Menyikapi hal di atas, peneliti dari Forum Analisis dan Kajian Kebijakan untuk Transparansi Anggaran (FAKKTA) Muhammad Ishak mengatakan bahwa itu tidak dapat dilepaskan dari penerapan sistem kapitalisme.

Adapun tren pinjol, sejatinya disebabkan oleh banyak hal. Semisal “kesempitan hidup” contohnya, lebih dari 26 juta rakyat Indonesia hidup di bawah garis kemiskinan.

Sehingga pinjol, menjadi jalan termudah untuk dipilih masyarakat. Adapun, kesempatan hidup masyarakat, tidak lepas dari sistem kapitalisme yang diterapkan di negeri ini.

Terkait, “Maraknya pinjol, yang memberikan berbagai dampak buruk, bagi masyarakat dan mewabahnya utang ribawi, tidak dapat dilepaskan dari peran negara, yang menganut sistem kapitalisme,” tuturnya kepada Mnews, Senin (18-7-2023).

Sehingga, dengan menganut sistem tersebut, negara sama sekali tidak memperhatikan aspek halal dan haram dalam mengatur kegiatan ekonomi.

Adapun, industri keuangan yang terlibat dalam transaksi yang bertentangan dengan Islam, termasuk pinjol yang menggunakan mekanisme riba, dianggap legal selama mendapatkan izin dan sejalan dengan aturan yang berlaku.

“Oleh karena itu, praktik pinjol tidak masuk dalam kategori kriminal. Sebab, yang dianggap kriminal, hanyalah perusahaan pinjol yang ilegal, alias belum mengajukan izin kepada pemerintah,” tandasnya.

Sistem ini melegakan liberalisasi ekonomi, alhasil segala komoditas di kapitalisasi atau dibisnis kan.

Mulai dari pendidikan, perdagangan, hingga kesehatan, rakyat pun menjadi kesulitan. Kebutuhan-kebutuhan asasiyahnya karena harganya yang mahal.

Karena cara pandang sekuler kapitalis, akan menjerat mereka pada pinjol, dengan tidak berkesudahan. Sistem sekuler yang memisahkan agama dari kehidupan, telah mewarnai kehidupan masyarakat dengan gaya hidup hedonis dan materialis.

Masyarakat, kini memandang sumber kebahagiaan, ada pada materi dan kesenangan jasadiyah semata.

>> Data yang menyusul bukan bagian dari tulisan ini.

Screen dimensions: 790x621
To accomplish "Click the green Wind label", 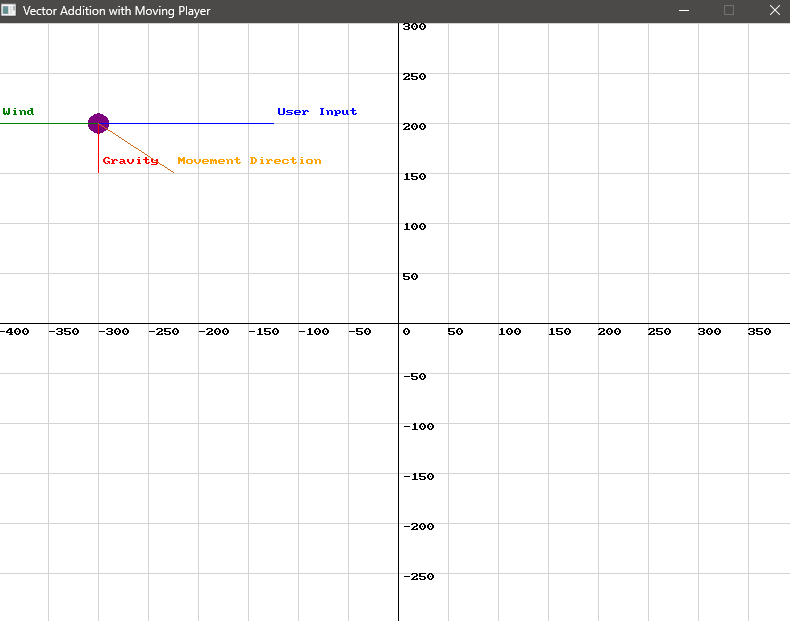I will [18, 112].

Padahal, mengejar kesenangan materi juga membutuhkan cuan yang tidak sedikit. Adapun gaya hidup materialis masyarakat, diperkuat lagi dengan gempuran media, yang secara terus-menerus mempersuasif masyarakat, untuk hidup hedonis.

Baca Juga :

Agar Sampah Tidak Menjadi Masalah

Masyarakat yang jauh dari pemahaman Islam, tidak lagi memperdulikan, apakah harta yang digunakan untuk kebutuhan asasiyah dan gaya hidup mereka.

Diperoleh melalui jalan halal ataukah bertentangan dengan aturan Allah, sebagaimana pinjol yang disertai oleh riba.

Yang perlu kita tahu, bahwa di dalam Khilafah, individu ataupun lembaga yang melakukan transaksi riba akan dikenai sanksi yang sangat keras.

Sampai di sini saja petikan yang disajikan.